Mashinsky, 59, was found guilty of securities and commodities fraud for misleading investors and inflating the price of Celsius’ native token, CEL. Prosecutors say he misrepresented the company’s stability, misused customer funds, and pocketed over $48 million in personal profits. His sentence includes three years of supervised release and a court order to forfeit $48.4 million.
From Crypto Darling to Convicted Fraudster
Once hailed as a disruptor in decentralized finance, Celsius founder Alex Mashinsky now joins a growing list of disgraced crypto executives behind bars. The U.S. government launched its investigation after Celsius collapsed in mid-2022, leaving over $1.19 billion in liabilities and freezing $4.7 billion in user funds.
Mashinsky’s legal team had pushed for a lighter sentence—just over a year—citing remorse and a desire to make amends. But prosecutors called for at least 20 years, describing his actions as deliberate and damaging to more than a million customers.
U.S. Attorney Jay Clayton, in a statement, emphasized, “The case for digital assets is strong, but it is not a license to deceive.”
Founded in 2017 and based in New Jersey, Celsius Network promised high returns on crypto deposits—up to 17% in some cases. Marketing slogans like “Unbank Yourself” appealed to retail investors looking for alternatives to traditional finance.
By 2021, Celsius claimed to manage $25 billion in assets. Users flocked to the platform’s “Earn” and “Custody” programs, which offered high yields through crypto lending and borrowing.
But behind the scenes, Mashinsky and his team were misrepresenting the company’s finances. They used customer deposits to prop up the CEL token’s price, painting a false picture of growth and profitability.
When the crypto market crashed in mid-2022, Celsius froze withdrawals. One month later, it filed for Chapter 11 bankruptcy, exposing massive financial holes and links to the now-bankrupt hedge fund Three Arrows Capital (3AC).
A Broader Crypto Reckoning
The sentencing of Celsius founder Alex Mashinsky reflects the growing crackdown on crypto fraud. Regulators from the SEC, CFTC, FTC, and New York Attorney General Letitia James have filed separate civil suits against Mashinsky and other Celsius executives.

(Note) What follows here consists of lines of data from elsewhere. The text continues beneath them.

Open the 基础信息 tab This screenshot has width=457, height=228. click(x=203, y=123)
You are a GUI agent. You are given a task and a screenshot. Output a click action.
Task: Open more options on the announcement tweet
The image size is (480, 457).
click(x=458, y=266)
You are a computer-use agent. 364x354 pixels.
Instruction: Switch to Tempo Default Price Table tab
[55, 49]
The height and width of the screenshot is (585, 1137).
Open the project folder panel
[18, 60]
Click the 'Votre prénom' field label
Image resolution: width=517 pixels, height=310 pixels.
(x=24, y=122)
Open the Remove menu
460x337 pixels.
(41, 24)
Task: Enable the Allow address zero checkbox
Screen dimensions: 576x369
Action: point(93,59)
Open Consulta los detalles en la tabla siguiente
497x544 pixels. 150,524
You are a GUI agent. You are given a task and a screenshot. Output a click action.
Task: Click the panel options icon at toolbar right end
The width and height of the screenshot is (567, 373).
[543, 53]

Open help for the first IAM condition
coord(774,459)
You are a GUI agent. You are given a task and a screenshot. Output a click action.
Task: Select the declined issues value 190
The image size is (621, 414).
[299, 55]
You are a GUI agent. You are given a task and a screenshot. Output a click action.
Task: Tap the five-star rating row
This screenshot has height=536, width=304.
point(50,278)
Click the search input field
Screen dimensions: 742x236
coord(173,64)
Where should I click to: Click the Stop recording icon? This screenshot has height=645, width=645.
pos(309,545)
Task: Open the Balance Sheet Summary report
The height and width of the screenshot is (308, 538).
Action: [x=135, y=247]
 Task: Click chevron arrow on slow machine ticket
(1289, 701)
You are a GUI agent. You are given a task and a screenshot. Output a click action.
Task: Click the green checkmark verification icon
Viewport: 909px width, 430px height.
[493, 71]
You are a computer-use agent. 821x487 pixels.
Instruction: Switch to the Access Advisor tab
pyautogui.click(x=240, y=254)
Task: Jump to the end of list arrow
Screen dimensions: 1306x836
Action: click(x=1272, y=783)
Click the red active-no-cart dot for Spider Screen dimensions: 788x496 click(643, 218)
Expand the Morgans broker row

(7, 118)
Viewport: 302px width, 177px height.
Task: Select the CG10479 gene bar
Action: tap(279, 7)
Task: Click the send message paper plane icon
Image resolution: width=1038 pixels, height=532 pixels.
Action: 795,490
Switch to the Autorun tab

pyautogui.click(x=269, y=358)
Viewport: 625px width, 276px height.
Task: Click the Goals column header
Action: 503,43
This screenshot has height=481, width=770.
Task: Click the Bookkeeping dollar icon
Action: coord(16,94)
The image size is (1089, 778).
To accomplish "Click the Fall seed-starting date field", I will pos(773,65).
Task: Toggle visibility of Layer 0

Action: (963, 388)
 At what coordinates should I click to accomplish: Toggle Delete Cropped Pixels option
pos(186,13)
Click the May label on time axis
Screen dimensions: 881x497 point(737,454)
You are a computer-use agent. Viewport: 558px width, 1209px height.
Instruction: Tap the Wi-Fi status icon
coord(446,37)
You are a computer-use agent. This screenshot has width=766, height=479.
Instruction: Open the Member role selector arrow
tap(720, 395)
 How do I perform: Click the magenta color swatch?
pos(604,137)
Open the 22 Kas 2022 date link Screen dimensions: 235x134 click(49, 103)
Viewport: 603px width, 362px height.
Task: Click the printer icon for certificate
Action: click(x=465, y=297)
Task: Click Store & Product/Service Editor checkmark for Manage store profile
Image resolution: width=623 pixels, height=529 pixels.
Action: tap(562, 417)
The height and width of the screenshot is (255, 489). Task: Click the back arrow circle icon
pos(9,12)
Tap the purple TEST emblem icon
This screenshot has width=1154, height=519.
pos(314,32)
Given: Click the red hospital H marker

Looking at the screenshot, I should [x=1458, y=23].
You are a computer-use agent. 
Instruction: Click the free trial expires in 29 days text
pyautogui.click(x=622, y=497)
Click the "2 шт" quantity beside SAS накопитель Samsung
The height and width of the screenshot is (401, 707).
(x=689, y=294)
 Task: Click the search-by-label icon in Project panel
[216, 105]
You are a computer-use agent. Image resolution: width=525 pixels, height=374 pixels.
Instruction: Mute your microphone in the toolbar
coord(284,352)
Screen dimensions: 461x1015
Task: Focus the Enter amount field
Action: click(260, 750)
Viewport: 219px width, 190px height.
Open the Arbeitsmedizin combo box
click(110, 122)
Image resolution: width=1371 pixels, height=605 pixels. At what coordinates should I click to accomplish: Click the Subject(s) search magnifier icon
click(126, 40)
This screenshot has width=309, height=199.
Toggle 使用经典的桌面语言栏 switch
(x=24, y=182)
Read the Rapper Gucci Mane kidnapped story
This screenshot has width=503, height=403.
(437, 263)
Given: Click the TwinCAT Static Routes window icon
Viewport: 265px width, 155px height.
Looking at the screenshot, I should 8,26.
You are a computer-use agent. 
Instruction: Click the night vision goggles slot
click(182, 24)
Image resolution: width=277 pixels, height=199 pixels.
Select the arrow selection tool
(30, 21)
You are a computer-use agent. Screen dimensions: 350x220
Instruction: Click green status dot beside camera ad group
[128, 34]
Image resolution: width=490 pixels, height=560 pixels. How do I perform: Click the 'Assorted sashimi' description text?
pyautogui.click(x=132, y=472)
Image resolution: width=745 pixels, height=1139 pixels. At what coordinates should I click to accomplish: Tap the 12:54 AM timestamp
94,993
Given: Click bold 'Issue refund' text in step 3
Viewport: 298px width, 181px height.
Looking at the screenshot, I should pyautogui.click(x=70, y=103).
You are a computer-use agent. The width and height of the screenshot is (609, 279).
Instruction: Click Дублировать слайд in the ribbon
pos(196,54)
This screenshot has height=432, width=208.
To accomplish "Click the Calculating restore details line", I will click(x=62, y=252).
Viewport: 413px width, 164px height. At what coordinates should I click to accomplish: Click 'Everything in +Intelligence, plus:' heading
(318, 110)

Mashinsky, who was born in Ukraine, raised in Israel, and later moved to New York, had a long career in tech before launching Celsius. But his legacy is now one of deception and collapse—fueled by false promises and a failure to protect customer funds.
His 12-year sentence is among the harshest since the crypto crash. Only FTX founder Sam Bankman-Fried has received more time, with a 25-year sentence currently under appeal.
The Fallout for Crypto Investors
Celsius’ downfall locked up billions in crypto assets, devastating its 1.7 million users. While the bankruptcy process continues, most retail investors have yet to recover their funds. Court-appointed administrators are still tracing assets and exploring potential clawbacks.
Mashinsky’s conviction serves as a stark reminder of what can happen when innovation outpaces regulation. As the crypto industry evolves, watchdogs are signaling zero tolerance for fraud—even when it comes from its biggest names.